Mysql deduplicate records in single query

1.2k Views Asked by At

I have the following table:

CREATE TABLE `relations` (
  `id` int(11) NOT NULL AUTO_INCREMENT,
  `relationcode` varchar(25) DEFAULT NULL,
  `email_address` varchar(100) DEFAULT NULL,
  `firstname` varchar(100) DEFAULT NULL,
  `latname` varchar(100) DEFAULT NULL,
  `last_contact_date` varchar(25) DEFAULT NULL,
  PRIMARY KEY (`id`)
)

In this table there are duplicates, these are relation with exact the same relationcode and email_address. They can be in there twice or even 10 times. I need a query that selects the id's of all records, but excludes the ones that are in there more than once. Of those records, I only would like to select the record with the most recent last_contact_id only.

I'm more into Oracle than Mysql, In Oracle I would be able to do it this way:

select * from (
    select row_number () over (partition by relationcode order by to_date(last_contact_date,'dd-mm-yyyy')) rank, 
           id, 
           relationcode,  
           email_address , 
           last_contact_date
    from RELATIONS)
where rank = 1

But I can't figure out how to modify this query to work in MySql. I'm not even dure it's possible to do the same thing in a single query in MySQl. Any ideas?

2

There are 2 best solutions below

1
On BEST ANSWER

Here is a method that will work in both MySQL and Oracle. It rephrases the question as: Get me all rows from relations where the relationcode has no larger last_contact_date.

It works something like this:

select r.*
from relations r
where not exists (select 1
                  from relations r2
                  where r2.relationcode = r.relationcode and
                        r2.last_contact_date > r.last_contact_date
                 );

With the appropriate indexes, this should be pretty efficient in both databases.

Note: This assumes that last_contact_date is stored as a date not as a string (as in your table example).

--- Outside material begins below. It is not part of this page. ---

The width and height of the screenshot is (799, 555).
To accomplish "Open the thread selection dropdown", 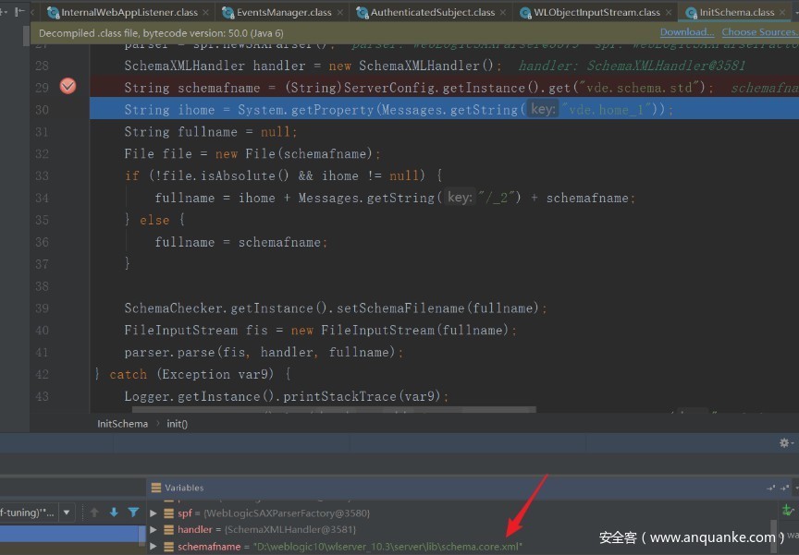I will (67, 513).
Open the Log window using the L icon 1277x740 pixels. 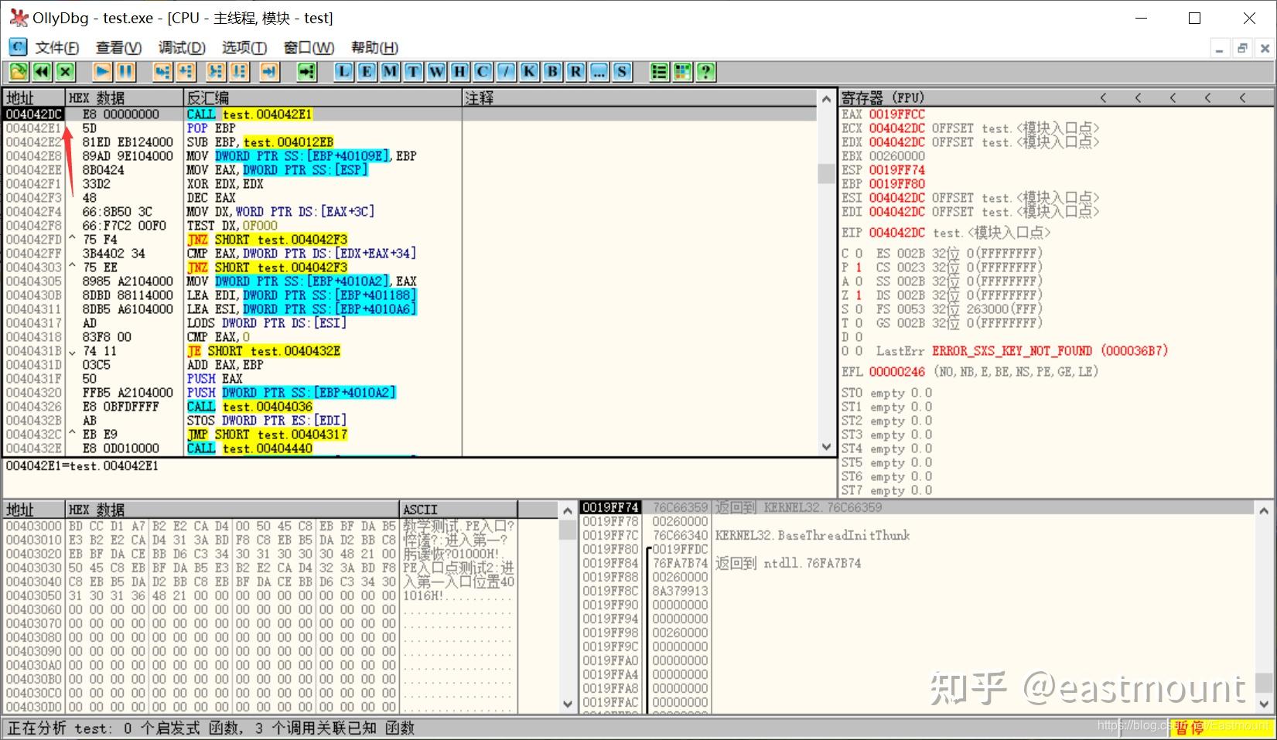coord(343,71)

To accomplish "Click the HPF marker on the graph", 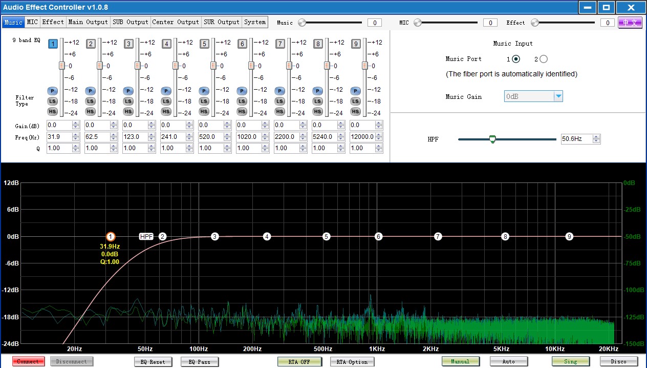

Storing dates as strings is just a really bad idea and you should fix your data structure

2
On

Normal way to do this is a sub query to get the latest record and then join that against the table:-

SELECT id, relationcode, email_address, firstname, latname, last_contact_date
FROM RELATIONS
INNER JOIN
(
    SELECT relationcode, email_address, MAX(last_contact_date) AS latest_contact_date
    FROM RELATIONS
    GROUP BY relationcode, email_address
) Sub1
ON RELATIONS.relationcode = Sub1.relationcode
AND RELATIONS.email_address = Sub1.email_address
AND RELATIONS.last_contact_date = Sub1.latest_contact_date

It is possible to manually generate the kind of rank that your Oracle query uses using variables. Bit messy though!

SELECT id, relationcode, email_address, firstname, latname, last_contact_date
FROM
(
    SELECT id, relationcode, email_address, firstname, latname, last_contact_date, @seq:=IF(@relationcode = relationcode AND @email_address = email_address, @seq + 1, 1) AS seq, @relationcode := relationcode, @email_address := email_address
    (
        SELECT id, relationcode, email_address, firstname, latname, last_contact_date
        FROM RELATIONS
        CROSS JOIN (SELECT @seq:=0, @relationcode := '', @email_address :='') Sub1
        ORDER BY relationcode, email_address, last_contact_date DESC
    ) Sub2
) Sub3
WHERE seq = 1

This uses a sub query to initialise the variables. The sequence number is added to if the relation code and email address are the same as the previous row, if not they are reset to 1 and stored in a field. Then the outer select check the sequence number (as a field, not as the variable name) and records only returned if it is 1.

Note that I have done this as multiple sub queries. Partly to make it clearer to you, but also to try to force the order that MySQL executes it is. There are a couple of possible issues with how MySQL says it may order the execution of things that could cause an issue. They never have done for me, but with sub queries I would hope for force the order.